I would be forever mindful of that singular word. Intentional. I am sure it wouldn’t be the same experience I’ve enjoyed for the past several years. No, choosing the word and letting it take its own shape and meaning is best for me. 


And it’s fun. 


Mostly. Last year my word was “QUIET.” I’ve promised my family I won’t choose that word again. Although the year was anything but quiet, the word will forever be connected to other words such as “isolation” and “quarantine.”


As 2020 was drawing to an end, I started thinking about choosing my word. I jotted down random words I found intriguing or ran into repeatedly. I considered words such as “resilience,” “determination,” or “health.” 


I realized those were the 2020 words I’d lived through. The words spoke of me doing something. The onus was on me to make those words happen. It sounded like work and I was tired. 


I have found the best words I’ve chosen are words that take on a life of their own instead of ones I throw around like a motto. 


It was mid December when I woke up one morning with the thought of the word I chose for this year. I let it roll around in my head for a few days before saying it out loud. 

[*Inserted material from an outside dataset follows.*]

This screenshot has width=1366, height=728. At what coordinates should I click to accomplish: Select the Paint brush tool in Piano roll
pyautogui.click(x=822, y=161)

I hesitated to share it. It was too simple. 


Yet there it was. It popped up in my Bible reading. It showed up in music I played. The word seemed to be ever present, but not one I had noticed or considered before.


It isn’t that I have a notion of how that word will play out in 2021. I can’t wrap my head around that yet. I know from past experiences it will take on a shape of its own and in turn shape me as a person. It will influence me as a daughter, mother, grandmother, friend, and yes, as a writer. 

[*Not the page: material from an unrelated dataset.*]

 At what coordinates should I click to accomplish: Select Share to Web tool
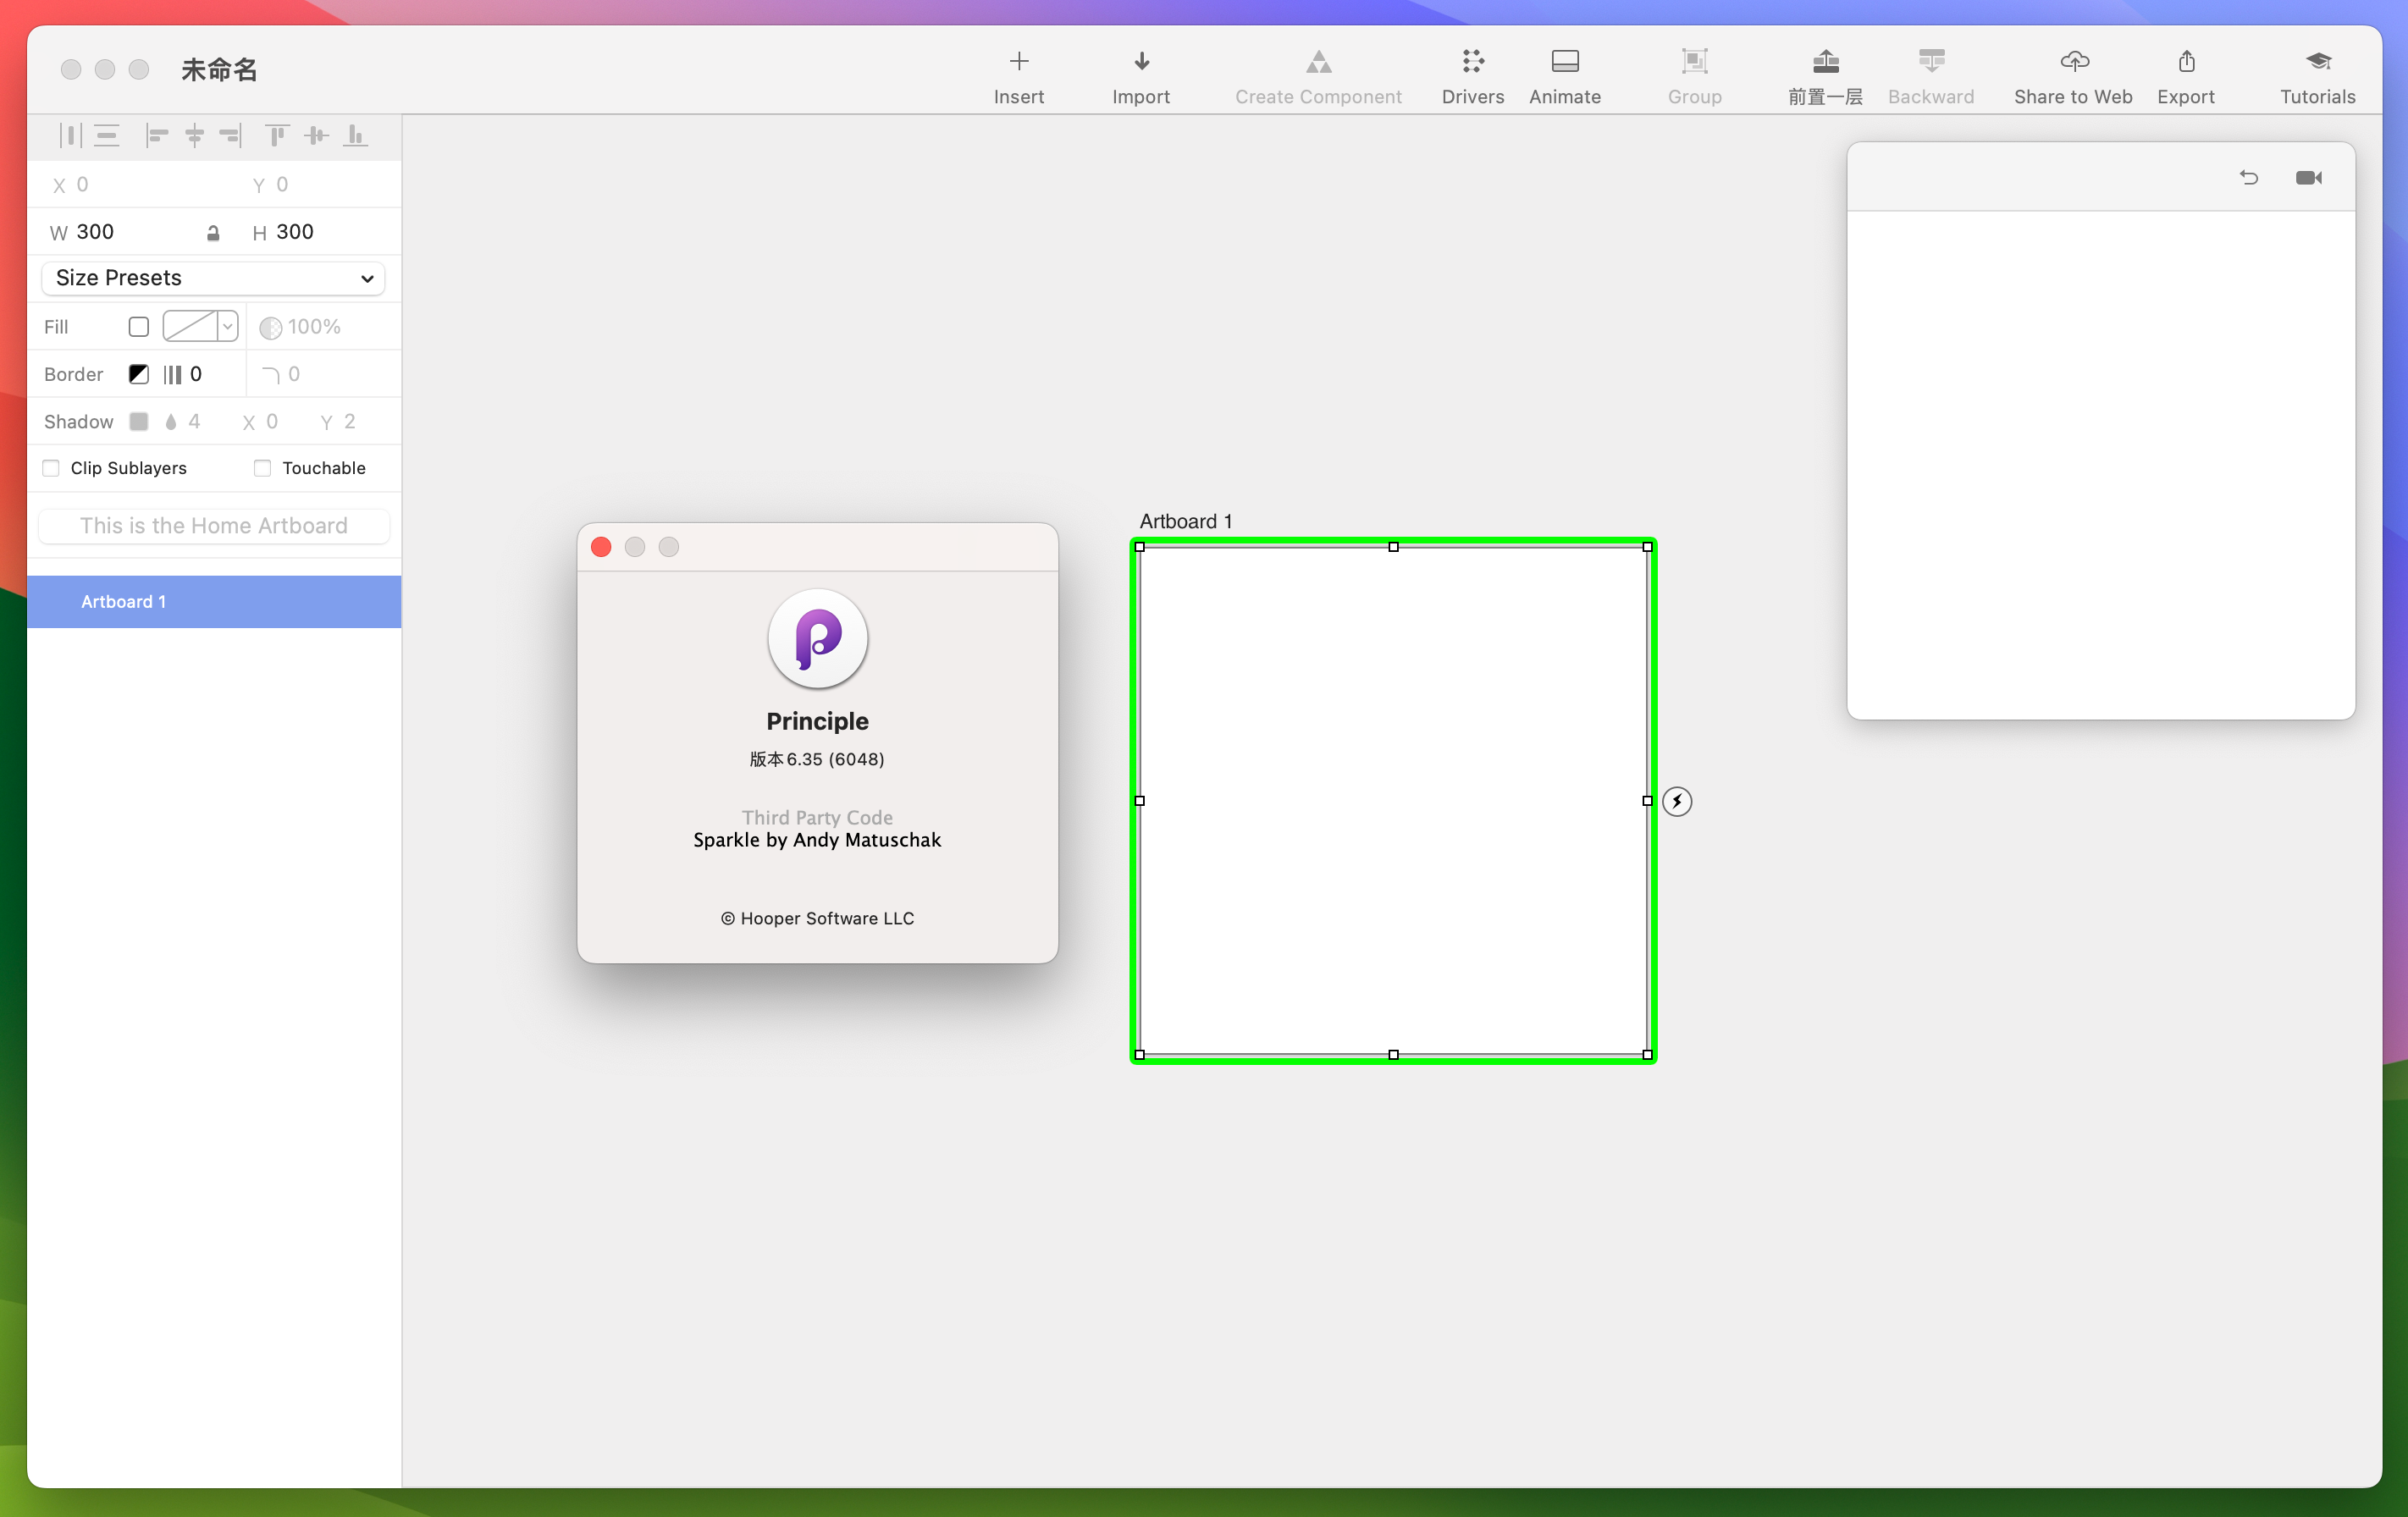(2073, 74)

My writing group gathers on Zoom the first Saturday of the month. We met on January 2, the month still fresh and clean and mostly unscathed. The year loomed full of promise ahead of us. In our planning for the January meeting, we decided to allow those who choose a word for each year to share it.

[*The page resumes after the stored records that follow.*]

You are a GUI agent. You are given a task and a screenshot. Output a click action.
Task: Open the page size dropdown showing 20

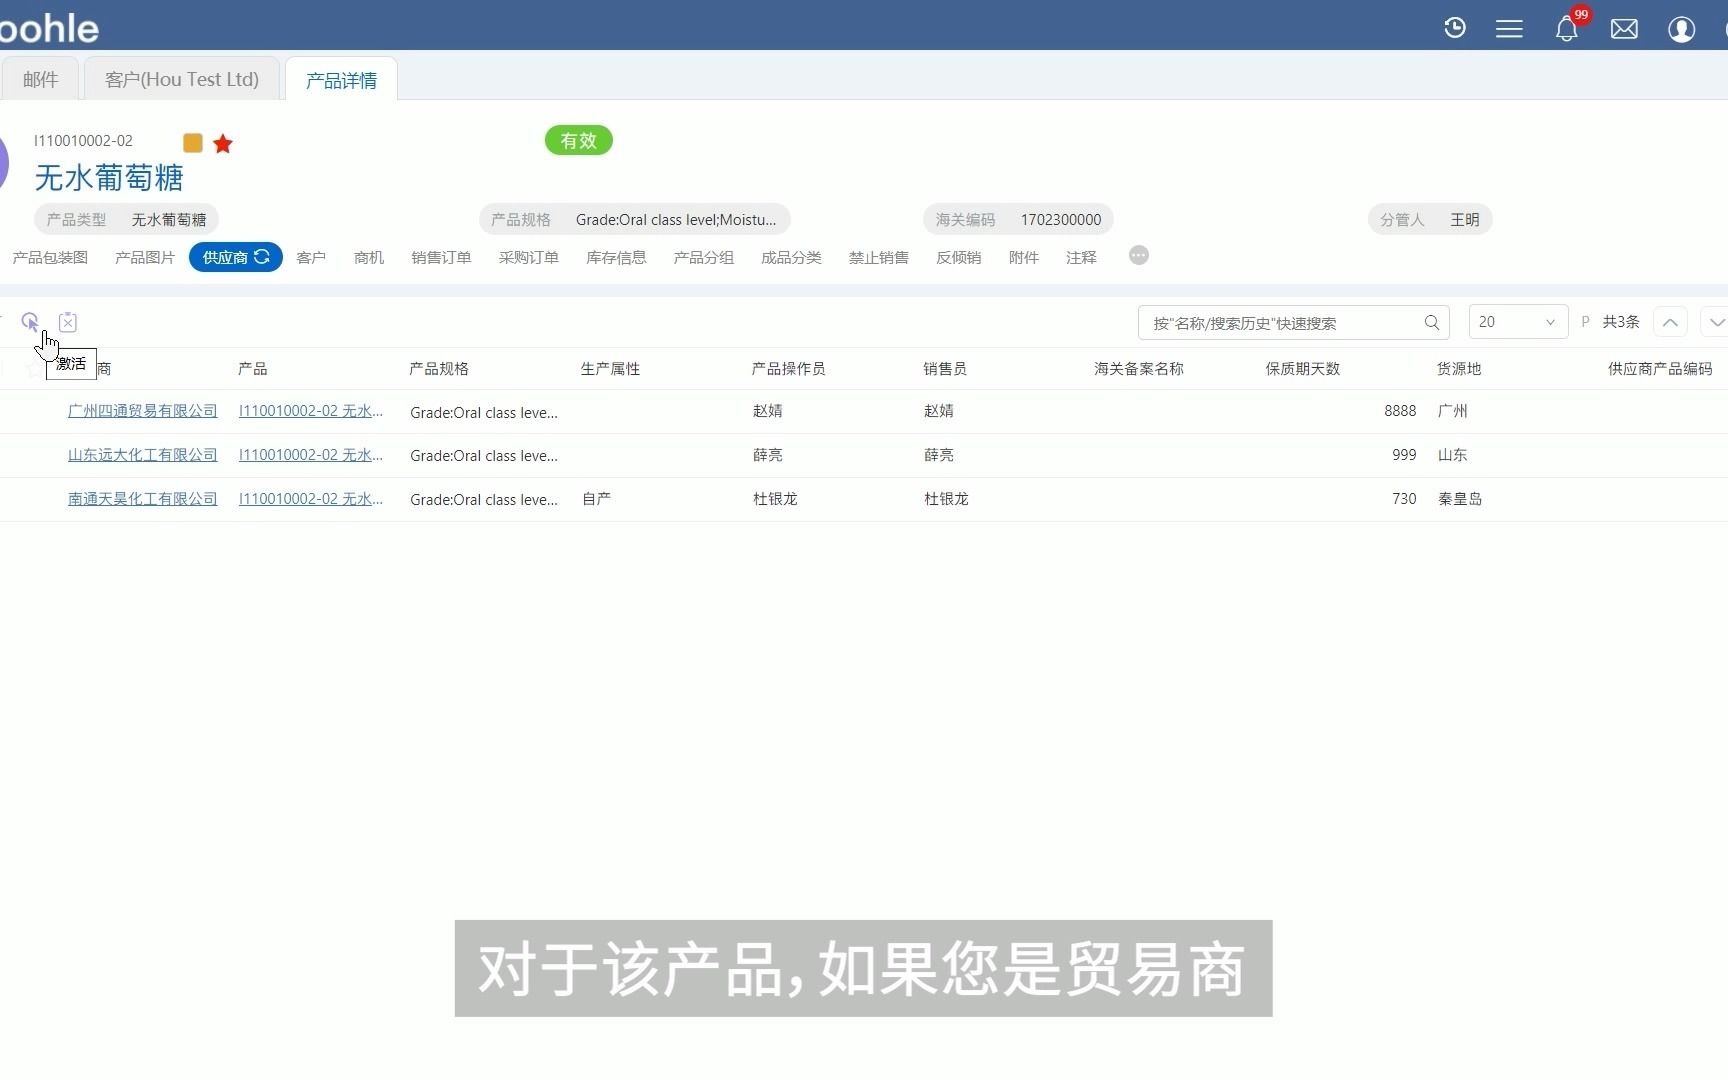[x=1517, y=322]
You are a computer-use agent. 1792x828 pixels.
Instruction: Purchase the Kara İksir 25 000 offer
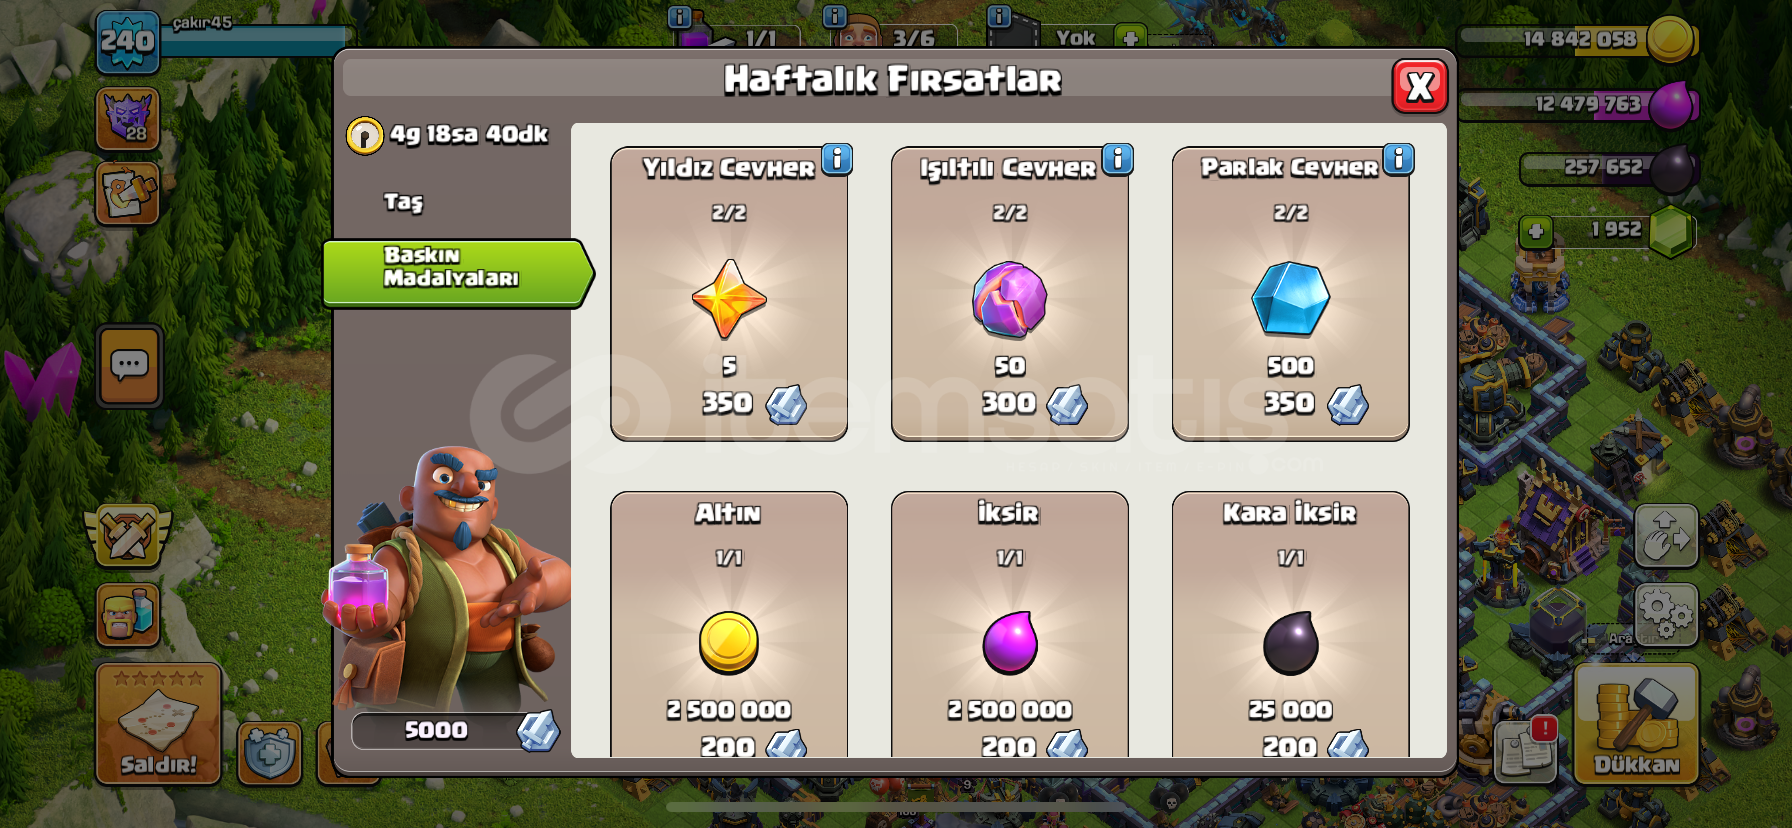coord(1291,625)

Some members of the group shared not only the word for the year but their thinking behind it. Others held onto the notion of the surprise the word will bring. They said they don’t know what’s in store, but this was the word to capture it. 


Members of the group had great words. 


They shared words such as “Believe” and “Restore” and “Rely.” To me those words lean into a sense of trust and hope. 


Some offered words I associate with action. Words like “Lead” or “Priority.”


Of course none of us know how any of those words will play out in the coming year, but they were strong words; Words that didn’t need an introduction. Not like the word I chose.


I shared my word. It seemed small. Inconsequential. Weak. Yet it was mine. 


“Be.” I said. “B-E.” 


Though small, I’ve decided my word for the year is mighty. It doesn’t require anything of me except to BE the person God made me to BE. I don’t need to be what others think I should be. Be/Say/Do. I can simply BE me. 


I find rest in that. And after a year of  “quiet” such as this past one, I need it.


Do you have a word for the year? Please share it. I’d love to hear from you.